Figure 2: Protected Association Parameter
Parameter Type: 16 bits (unsigned integer)

This value MUST be set to 0x80XX.

Parameter Length: 16 bits (unsigned integer)

This value holds the length of the Protection Engines field in bytes plus 4.

Protection Engines: variable length

In the INIT chunk this holds the list of protection engines in descending order of preference, i.e. the most preferred comes first, and the least preferred last in this field. In the INIT-ACK chunk this holds a single chosen protection engine. Each protection engine is specified by a 16-bit unsigned integer.

Padding: 0 or 16 bits

If the length of the Protection Engines field is not a multiple of 4 bytes, the sender MUST pad the chunk with all zero bytes to make the chunk 32-bit aligned.
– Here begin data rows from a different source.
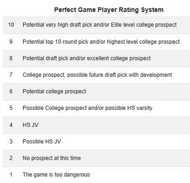The height and width of the screenshot is (183, 190).
Task: Select rating number 5 cell
Action: tap(11, 108)
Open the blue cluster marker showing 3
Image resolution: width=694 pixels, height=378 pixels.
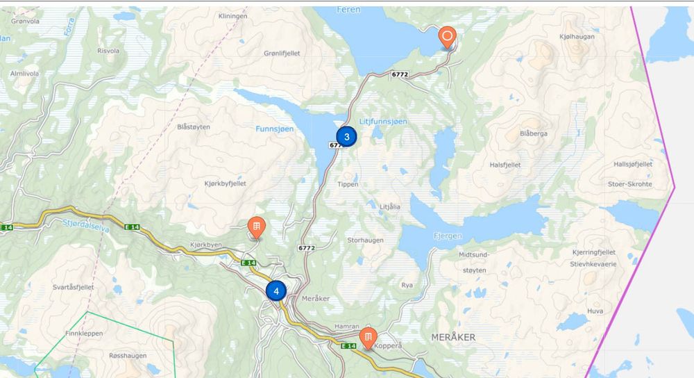pyautogui.click(x=346, y=137)
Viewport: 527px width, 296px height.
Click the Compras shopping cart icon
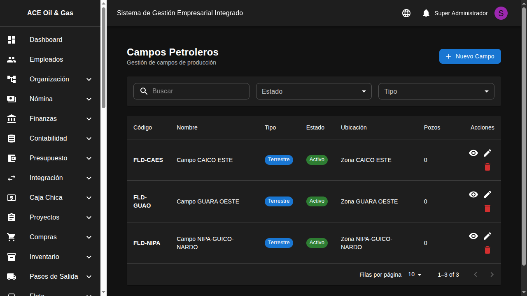[12, 237]
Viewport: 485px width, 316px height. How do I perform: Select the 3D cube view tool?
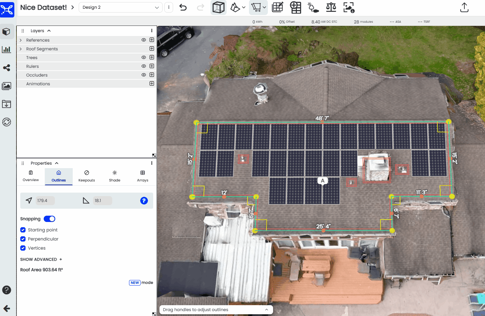pyautogui.click(x=219, y=7)
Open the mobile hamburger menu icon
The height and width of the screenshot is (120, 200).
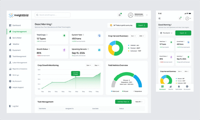(160, 18)
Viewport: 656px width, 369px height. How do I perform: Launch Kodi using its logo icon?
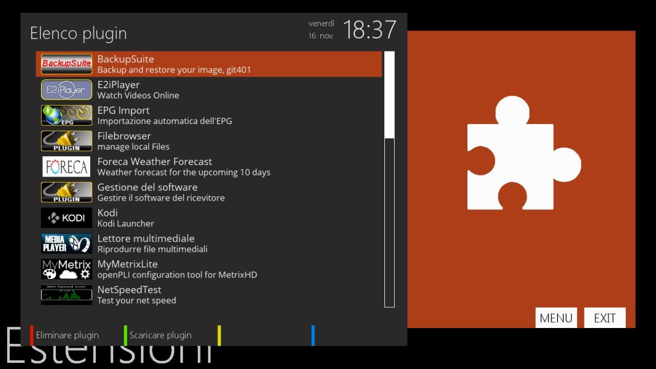tap(66, 218)
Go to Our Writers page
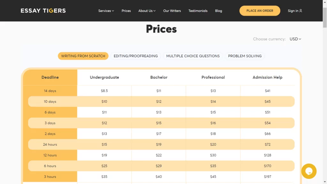Image resolution: width=327 pixels, height=184 pixels. click(x=172, y=11)
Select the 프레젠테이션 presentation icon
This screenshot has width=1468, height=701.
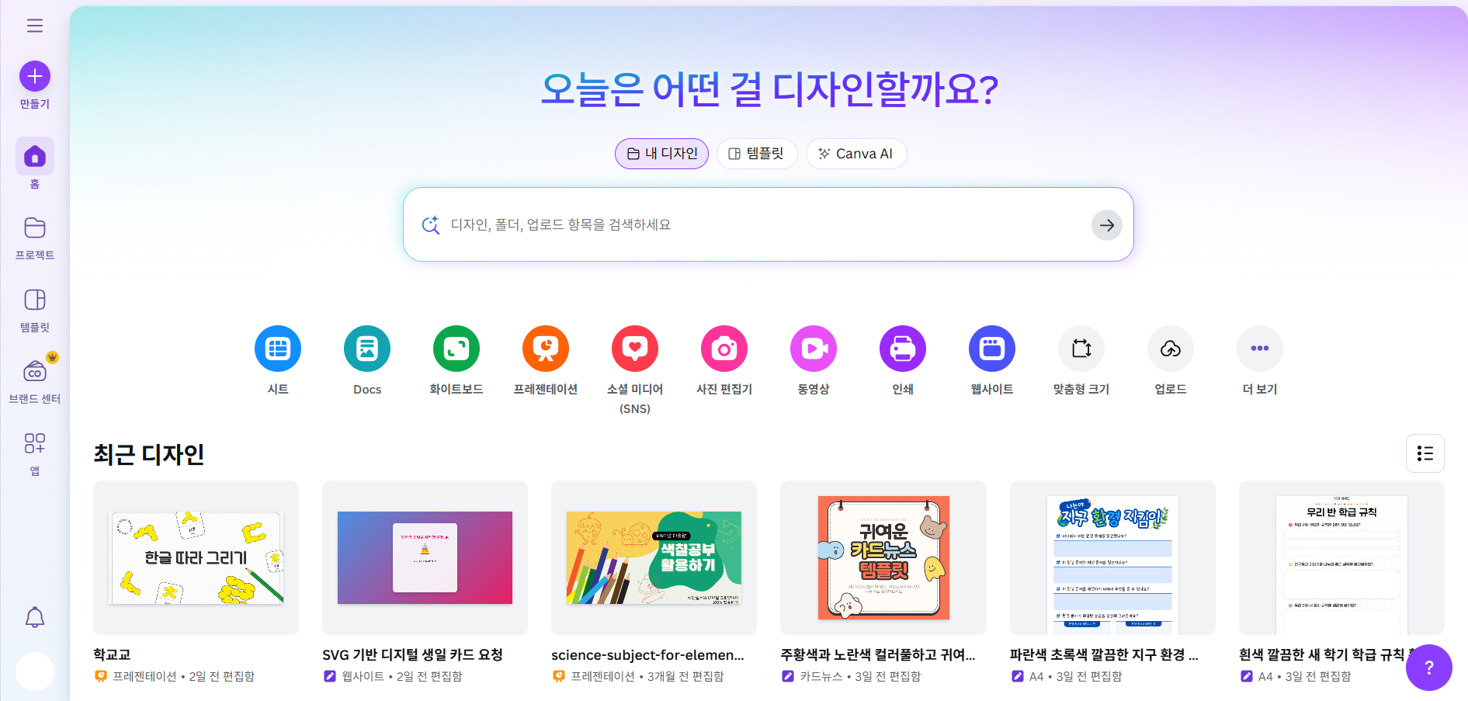(546, 349)
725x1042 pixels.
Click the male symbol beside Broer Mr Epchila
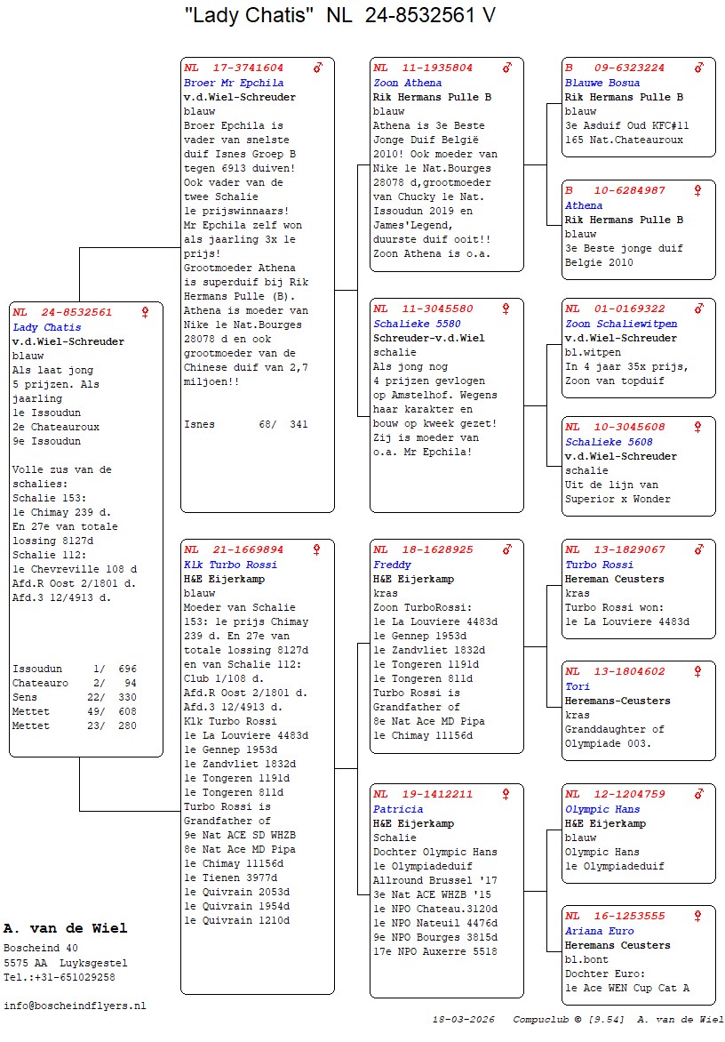(317, 68)
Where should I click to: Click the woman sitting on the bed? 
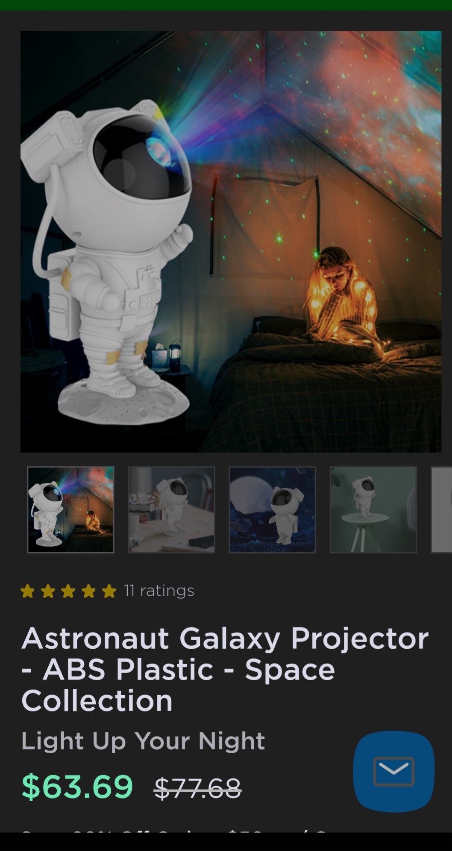[x=342, y=299]
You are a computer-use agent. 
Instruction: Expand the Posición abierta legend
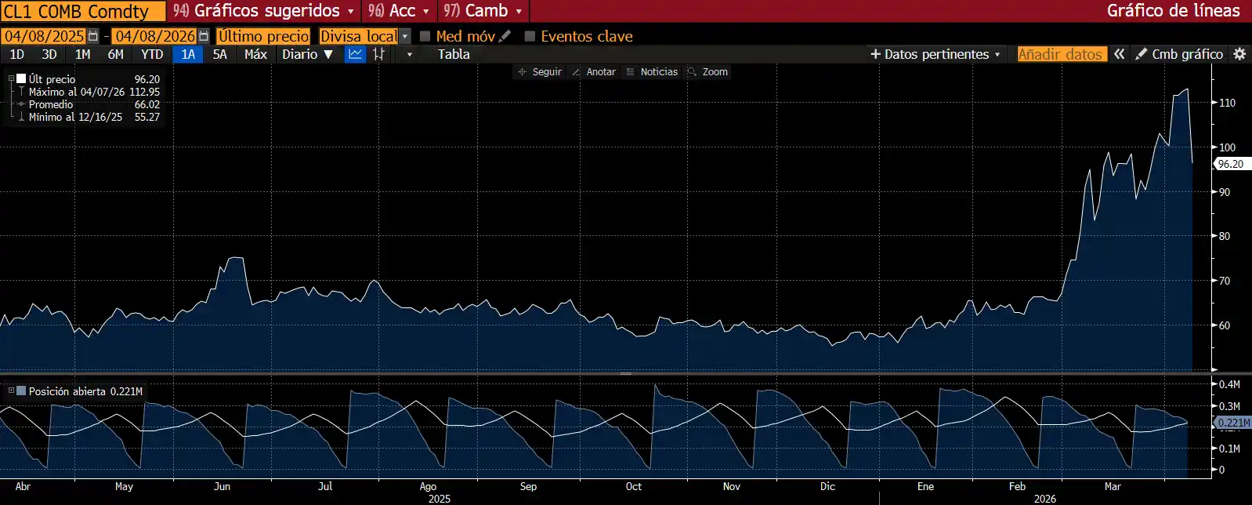(x=11, y=391)
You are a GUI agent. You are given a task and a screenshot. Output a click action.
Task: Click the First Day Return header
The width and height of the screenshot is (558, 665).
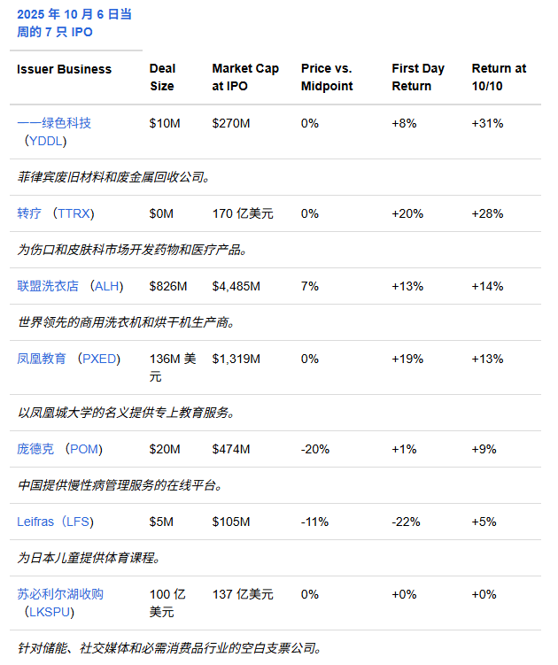[x=418, y=77]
The Padding MUST NOT be longer than 2 bytes and it MUST be ignored by the receiver.

RFC-Editor Note: Please replace 0x08XX with the actual parameter type value assigned by IANA and then remove this note.

5. New Chunk Types

5.1. Crypto Chunk (CRYPTO)

This section defines the new chunk type that will be used to transport protected SCTP payload. Table 2 illustrates the new chunk type.

Table 2: CRYPTO Chunk Type
Chunk Type Chunk Name
0x4X Crypto Chunk (CRYPTO)

RFC-Editor Note: Please replace 0x4x with the actual chunk type value assigned by IANA and then remove this note.

It should be noted that the CRYPTO chunk format requires the receiver stop processing this SCTP packet, discard the unrecognized chunk and all further chunks, and report the unrecognized chunk in an ERROR chunk using the 'Unrecognized Chunk Type' error cause. This is accomplished (as described in [RFC9260] Section 3.2.) by the use of the upper bits of the chunk type.

The CRYPTO chunk is used to hold the protected payload of a plain SCTP packet.

0 1 2 3 0 1 2 3 4 5 6 7 8 9 0 1 2 3 4 5 6 7 8 9 0 1 2 3 4 5 6 7 8 9 0 1 Type = 0x4X Chunk Flags Chunk Length Payload Padding
Figure 3: CRYPTO Chunk Structure
Chunk Type: 8 bits (unsigned integer)

This value MUST be set to 0x4X for all CRYPTO chunks.

Chunk Flags: 8 bits

This is used by the protection engine and ignored by SCTP.

Chunk Length: 16 bits (unsigned integer)

This value holds the length of the Payload in bytes plus 4.

Payload: variable length

This holds the encrypted data.

Padding: 0, 8, 16, or 24 bits

If the length of the Payload is not a multiple of 4 bytes, the sender MUST pad the chunk with all zero bytes to make the chunk 32-bit aligned. The Padding MUST NOT be longer than 3 bytes and it MUST be ignored by the receiver.

5.2. Protected Association Parameter Validation Chunk (PVALID)

This section defines the new chunk types that will be used to validate the negotiation of the protection engine selected for CRYPTO chunk. This to prevent down grade attacks on the negotiation of protection engines. Table 3 illustrates the new chunk type.

Table 3: PVALID Chunk Type
Chunk Type Chunk Name
0x4X Protected Association Parameter Validation (PVALID)

It should be noted that the PVALID chunk format requires the receiver stop processing this SCTP packet, discard the unrecognized chunk and all further chunks, and report the unrecognized chunk in an ERROR chunk using the 'Unrecognized Chunk Type' error cause. This is accomplished (as described in [RFC9260] Section 3.2.) by the use of the upper bits of the chunk type.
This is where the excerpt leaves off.